18. bölüm - El mi Yaman Bey mi Yaman

1K 51 69
                                    

Ömer aslında Defneye çok kırılmıştı. Onu herkes ile aynı yere koyup sevdiğini saklıyordu. Sanki onu üzmek hoşuna gidiyordu. Ya da en azından Ömer öyle düşünüyordu. Kendi kendine bir karar vermişti. O da Defne gibi davranacaktı. Onu özel kılmayacaktı. Kendine saklayacaktı sevgisini, aşkını. Onu görünce ki heyecanını bastıracaktı.

Defne ile olan telefon konuşmasından sonra telefonu hırsla cebine sokup karşısına dizdiği adamlardan birinin yakasını tutup yumruk atmıştı. Sinirine sinir katmıştı sadece Defnenin sesi.

Ö: Neciyim ben burada?!

Sesi deponun içinde yankılanmıştı. Başını eğilmiş kimse hiç bir şey demiyordu.

Ö: Eşek başı mıyım lan ben? Ha?

X: Estağfurullah abi.

Konuşan adama tokadı basmıştı.

Ö: Niye en son benim haberim oluyor o zaman? Batan paranın hesabını kim verecek bana?

X2: Abi Ahmet baba sana söylemememizi istedi. Sakın Ömerin haberi olmasın dedi.

Ö: Hay ben senin Ahmet babanın ebesinin amına koyayım. İki milyon dolar lan. İKİ MİLYON DOLAR.

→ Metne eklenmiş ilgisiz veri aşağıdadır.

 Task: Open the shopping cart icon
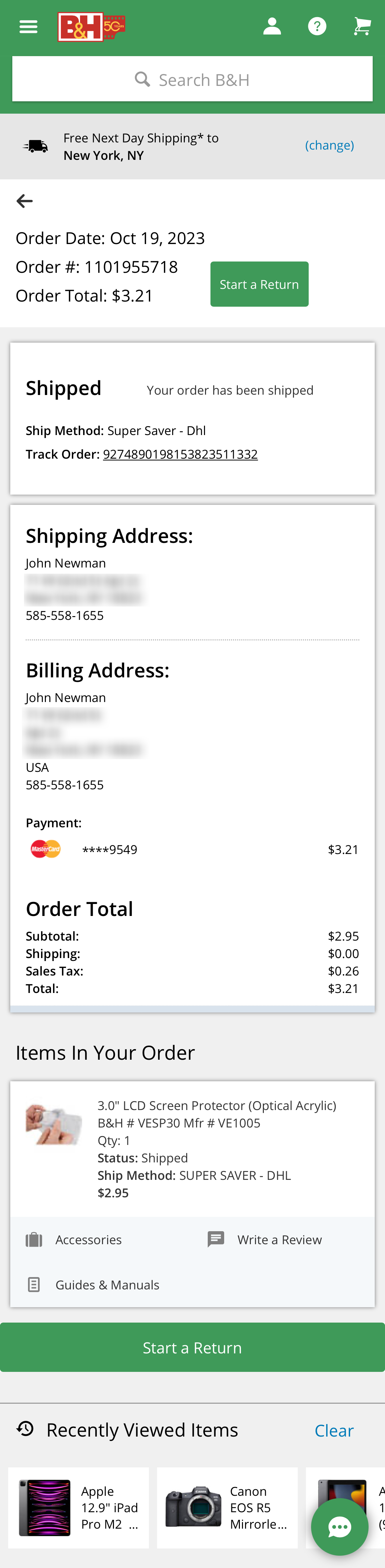point(362,25)
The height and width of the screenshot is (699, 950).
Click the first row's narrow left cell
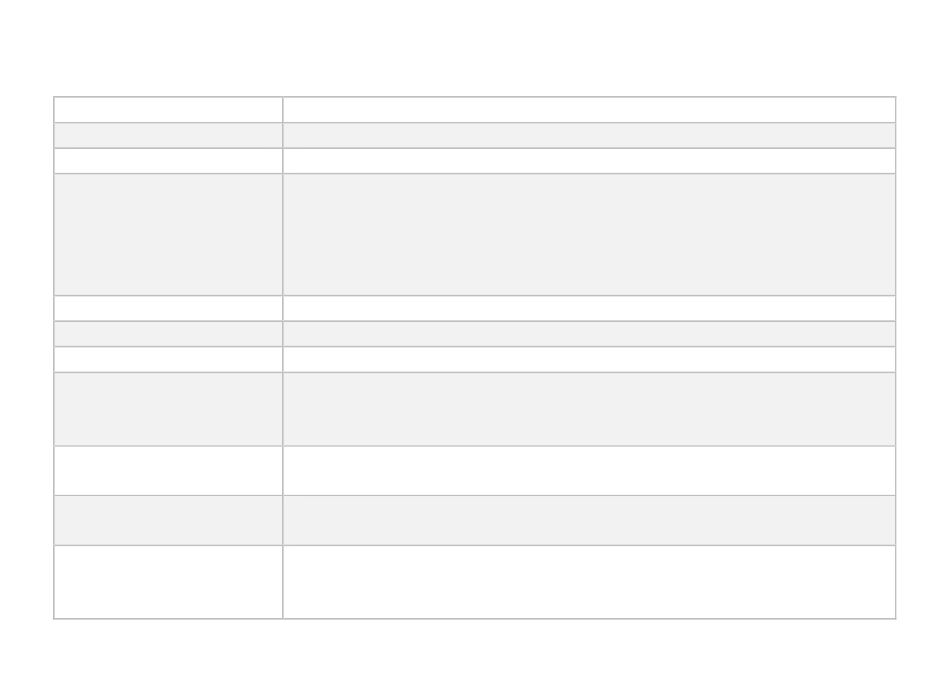168,110
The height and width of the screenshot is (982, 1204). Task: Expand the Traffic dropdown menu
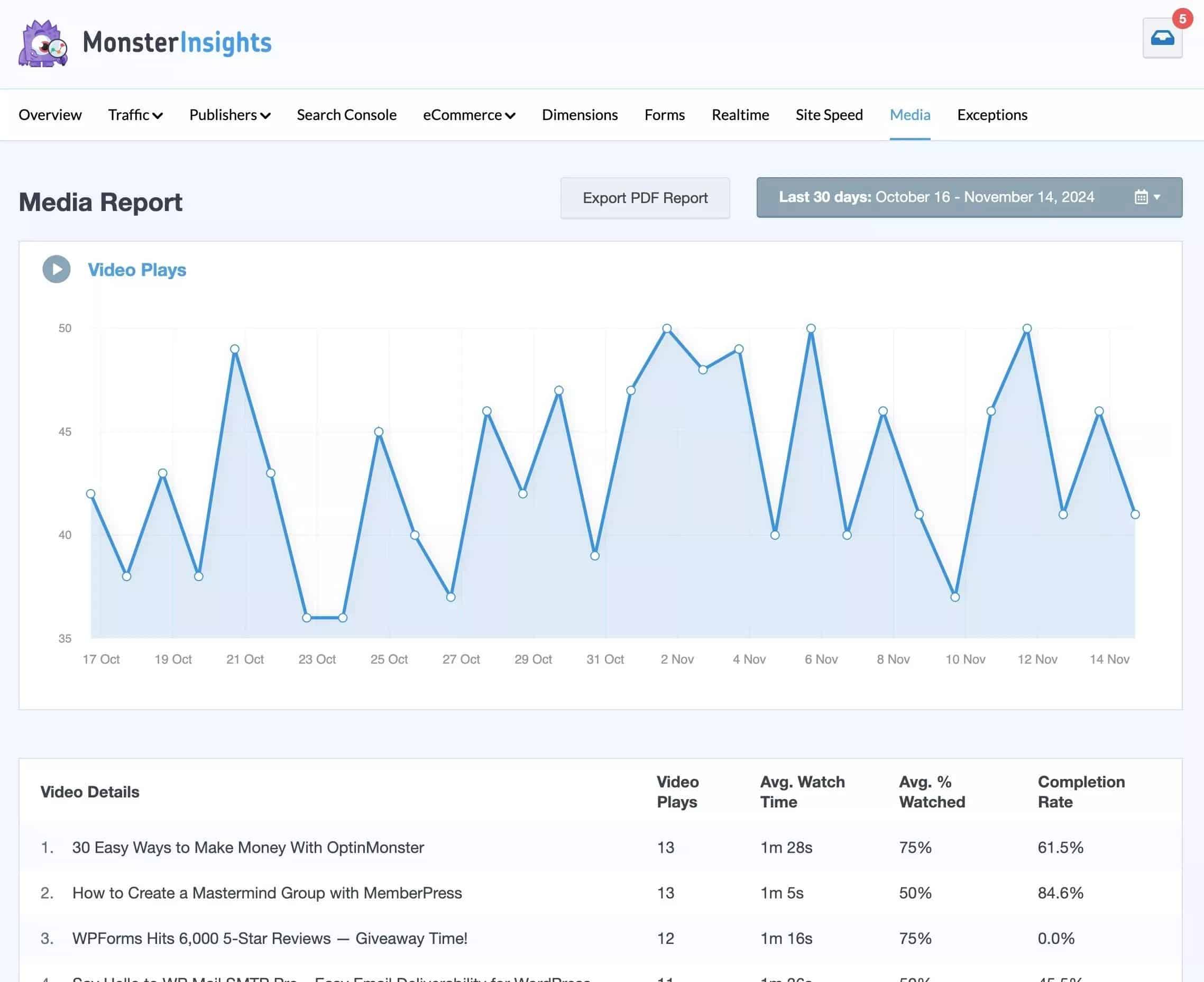pos(135,115)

Adamı tutup yumruklamaya başladı. Kendi sorumluluğu olan işten en son haberi olmuştu. Üstelik iki milyon dolar batırmıştı. Daha doğrusu adamları batırmıştı. Şimdiyse kendini kaybetmiş önündeki adamları dövüyordu. Yediremiyordu kendine.

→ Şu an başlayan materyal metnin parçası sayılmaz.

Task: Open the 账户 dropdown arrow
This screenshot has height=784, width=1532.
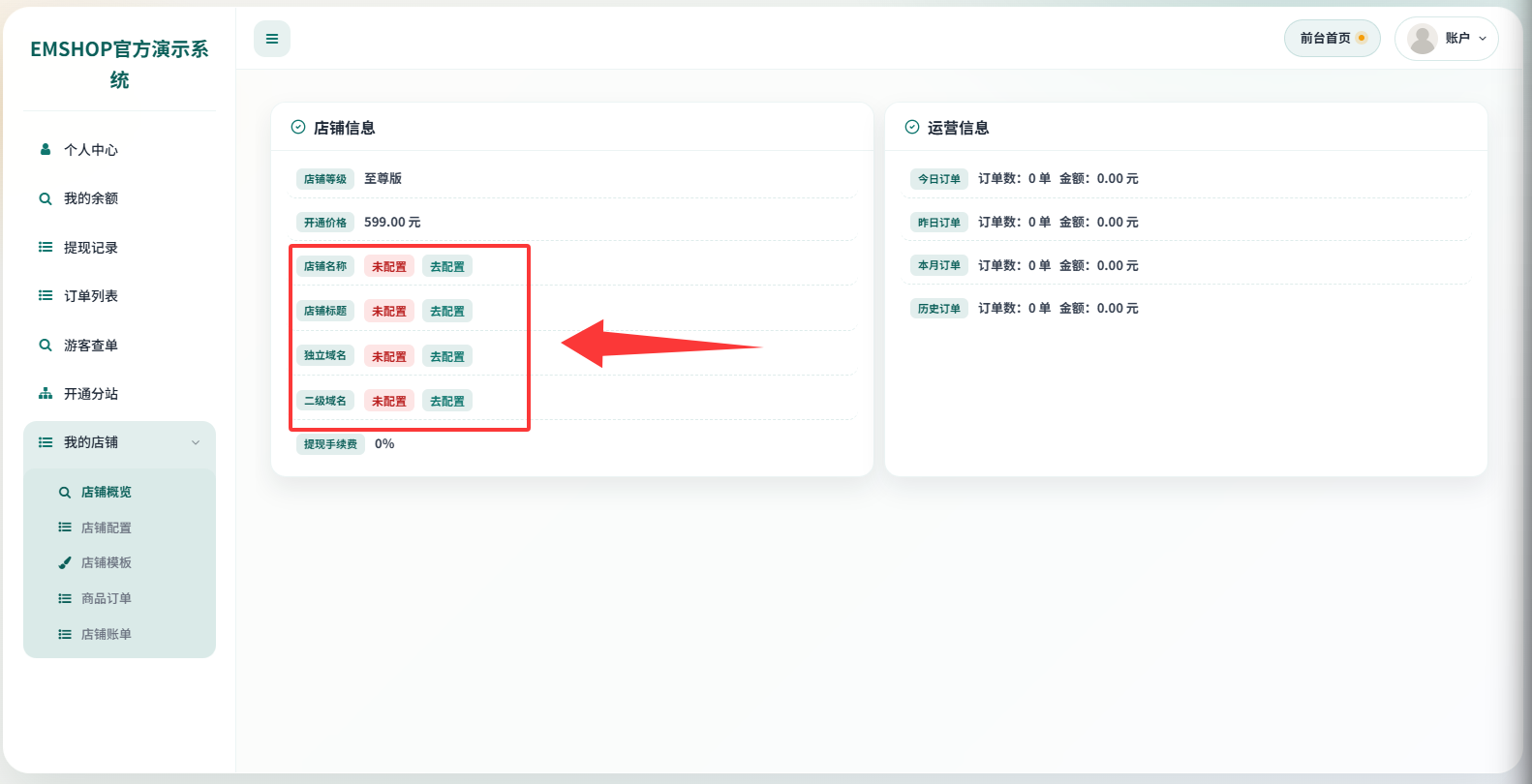Action: [x=1483, y=39]
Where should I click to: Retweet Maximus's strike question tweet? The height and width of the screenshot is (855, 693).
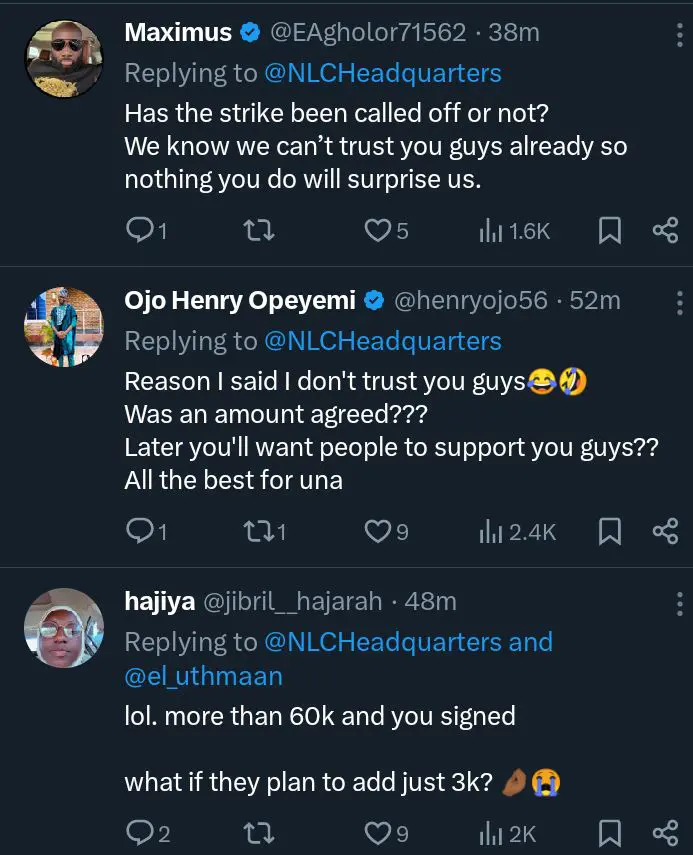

Son yumruğunu da savurunca adamın yakasını bıraktı. O yere düşünce diğerleri korkudan kıpırdayıp adamın nefes alıp vermediğine bakamadılar bile.

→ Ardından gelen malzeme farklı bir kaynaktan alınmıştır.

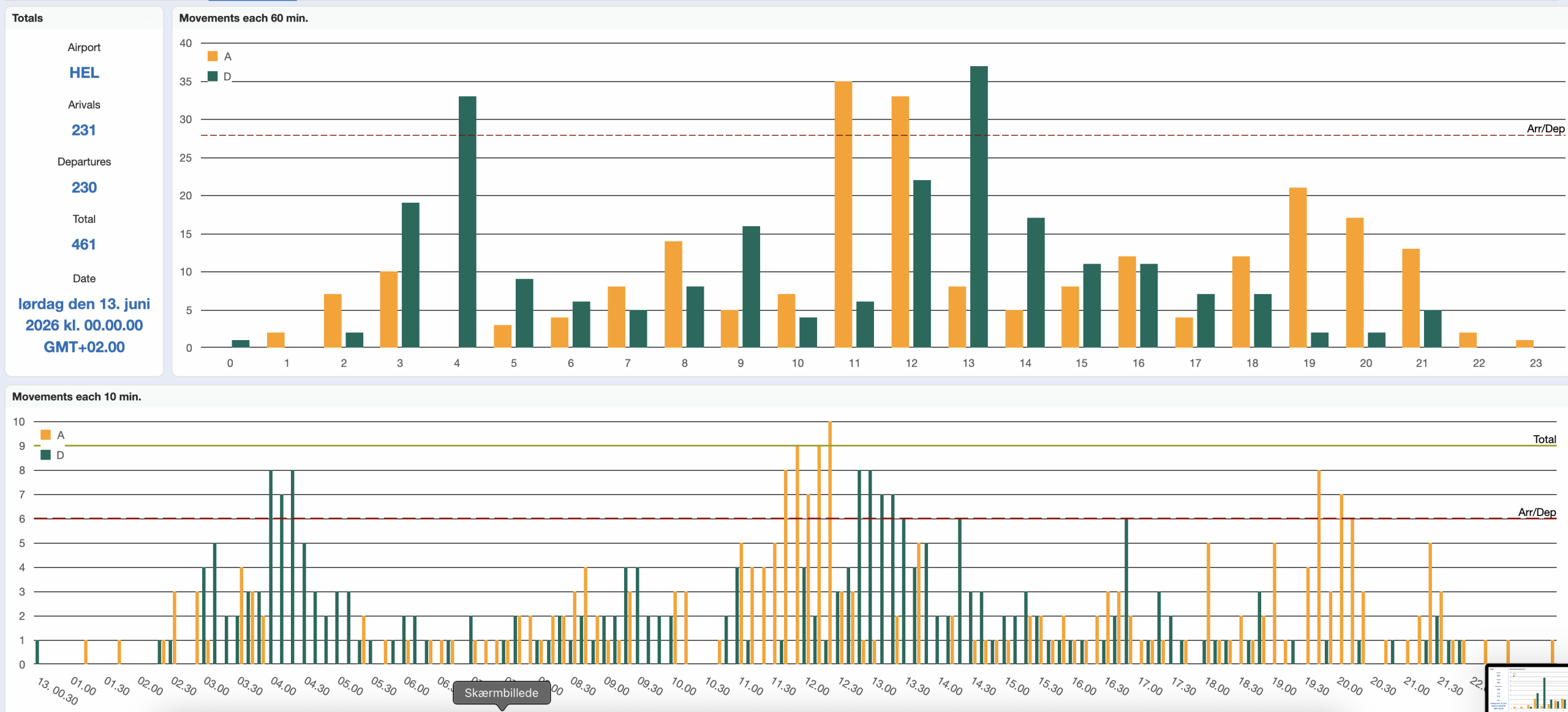Click the 12.00 time marker on x-axis

tap(816, 686)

Ömer sinirle burnundan soluyarak bir ileri bir geri volta atmaya başlamıştı.

Ö: Nerede batmış bu gemi?!

X3: İtalya kıyılarına yakın bir yerde.

Ö: O silahlar tek tek çıkarılacak ve en az paranın yarısı geri kazanalıcak!

Parmağını adamlara doğru sallayarak bağırmıştı bunu.

Ö: ANLAŞILDI MI LAN?

Hepsi bir ağızdan "anlaşıldı abi" demişlerdi.

Ö: Her şeyden ilk benim haberim olacak. Gebertirim sizi bak gözümü bile kırpmam.

Sırtını dönüp duvarın dibindeki küçük lavaboya ilerledi. Kanlı ellerini yıkayıp depodan çıktı. Siniri hala tazeydi. Sorumlusu olduğu işten nasıl en son onun haberi olurdu aklı almıyordu. Babası ona bu iş sende demişti. Şimdi ise ilk sorunda onu uzak tutup haberi olmamasını istiyordu.

Son sürat eve doğru arabayla gitti. Babasının çalışma odasına birden dalınca içeride oturan bir kaç adamı gördü. Onlara aldırmadan babasının masasına yaklaştı.

Ö: Bu iş benim sorumluluğum. Her harukalda sonuç ne olursa olsun benim yüzümden olacak. Karışmayacaksın benim işime.

Kapıyı çarpıp çıkmıştı. Kendi evine gidip üstünü çıkardı ve altına bir şort giydi. Küçük spor odasına girip çıplak ellerle kum torbasını yumruklama başladı. Düşünmeye ihtiyacı vardı. O parayı nasıl geri kazanırdı onu bulması gerekiyordu. Batan para az değildi. Hem de hiç.

***
Defne aldığı gazla Ömer ile konuşmak için can atıyordu. Bir an önce ona sevdiğini ve aşık olduğunu söylemek istiyordu. Mutlu olmayı o da hak ediyordu.

Hazırlanıp evden çıkacakken babasıyla karşılaşmıştı. Ona tekrar bağırıp kızacağını düşünmüştü ama Salih ona hiç bir şey demeden yanından geçip gitti. Defne bir yandan üzgün hissediyordu kendini. Babası ona me kadar kötü davransa da onu seviyordu. Üzgün görmeye de dayanamıyordu.